The maritime giant CMA CGM has announced a new increase in its rates for imports and exports to Algeria, Tunisia, and Morocco. While all three countries are affected, Algeria is experiencing the largest rate hikes, raising questions about the reasons behind this disparity.
For a full container, the rate reaches €1,102 to Algeria, compared to €462 for Tunisia and €596 for Morocco. This difference is partly explained by the congestion of Algerian ports, a problem that seems less severe in Tunisia.
Tunisia, therefore, appears to be handling the rise in maritime rates better. Several factors may explain this situation:
- Better port management: Tunisian ports might be less congested, allowing CMA CGM to apply lower rates.
- Different trade volumes: The volume of trade between Tunisia and France may be smaller, justifying more competitive rates.
- More favorable negotiations: Tunisian authorities may have negotiated more advantageous rates with CMA CGM.
Consequences for Tunisian Importers
Although Tunisia is less affected than Algeria, Tunisian companies are not spared from the increase in rates.
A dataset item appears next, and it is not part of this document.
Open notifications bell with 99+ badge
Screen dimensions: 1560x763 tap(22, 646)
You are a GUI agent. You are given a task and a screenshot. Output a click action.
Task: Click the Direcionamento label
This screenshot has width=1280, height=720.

Higher transportation costs can affect consumer prices and reduce the competitiveness of Tunisian exports.
The increase in rates highlights the challenges faced by the maritime transport sector in Tunisia. To maintain its competitiveness, the country must continue to improve its port infrastructure, streamline customs procedures, and negotiate favorable trade agreements with its partners.